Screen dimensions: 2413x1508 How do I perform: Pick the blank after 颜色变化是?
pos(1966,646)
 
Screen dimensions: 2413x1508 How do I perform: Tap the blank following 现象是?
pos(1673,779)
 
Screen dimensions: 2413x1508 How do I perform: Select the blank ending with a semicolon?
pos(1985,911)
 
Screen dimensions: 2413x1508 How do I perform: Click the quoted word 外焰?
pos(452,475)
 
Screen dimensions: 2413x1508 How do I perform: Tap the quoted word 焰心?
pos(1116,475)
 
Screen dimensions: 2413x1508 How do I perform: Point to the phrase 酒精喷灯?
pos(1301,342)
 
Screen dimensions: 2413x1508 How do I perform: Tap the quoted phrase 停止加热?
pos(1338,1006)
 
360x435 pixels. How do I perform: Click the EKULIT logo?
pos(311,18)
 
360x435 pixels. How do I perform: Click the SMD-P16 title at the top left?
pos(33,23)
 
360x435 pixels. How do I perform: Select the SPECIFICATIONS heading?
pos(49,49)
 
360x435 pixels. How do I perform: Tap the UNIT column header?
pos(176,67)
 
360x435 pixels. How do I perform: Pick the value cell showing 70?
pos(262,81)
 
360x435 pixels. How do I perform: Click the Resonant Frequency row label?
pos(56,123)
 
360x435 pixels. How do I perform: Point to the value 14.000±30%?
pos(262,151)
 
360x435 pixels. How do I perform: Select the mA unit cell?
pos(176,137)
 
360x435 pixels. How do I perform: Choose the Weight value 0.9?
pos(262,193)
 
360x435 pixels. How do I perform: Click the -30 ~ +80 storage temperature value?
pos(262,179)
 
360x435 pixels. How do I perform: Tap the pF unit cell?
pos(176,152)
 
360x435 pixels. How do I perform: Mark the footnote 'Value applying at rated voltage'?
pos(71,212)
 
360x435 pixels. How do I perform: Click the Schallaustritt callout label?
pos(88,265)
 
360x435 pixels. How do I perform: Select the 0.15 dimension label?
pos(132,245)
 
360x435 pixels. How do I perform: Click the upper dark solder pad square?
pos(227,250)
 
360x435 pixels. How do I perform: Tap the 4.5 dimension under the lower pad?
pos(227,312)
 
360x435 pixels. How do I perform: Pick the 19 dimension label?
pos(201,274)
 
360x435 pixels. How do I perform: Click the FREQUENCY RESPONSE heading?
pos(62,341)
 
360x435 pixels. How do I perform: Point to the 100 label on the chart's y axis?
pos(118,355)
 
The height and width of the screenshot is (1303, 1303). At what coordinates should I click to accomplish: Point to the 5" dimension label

== TASK TO CARRY OUT ==
Gather every line from the items above that contains the word "label".

== THE RESPONSE ==
360x435 pixels. How do I perform: Click the Resonant Frequency row label?
360x435 pixels. How do I perform: Click the Schallaustritt callout label?
360x435 pixels. How do I perform: Select the 0.15 dimension label?
360x435 pixels. How do I perform: Pick the 19 dimension label?
360x435 pixels. How do I perform: Point to the 100 label on the chart's y axis?
The height and width of the screenshot is (1303, 1303). At what coordinates should I click to accomplish: Point to the 5" dimension label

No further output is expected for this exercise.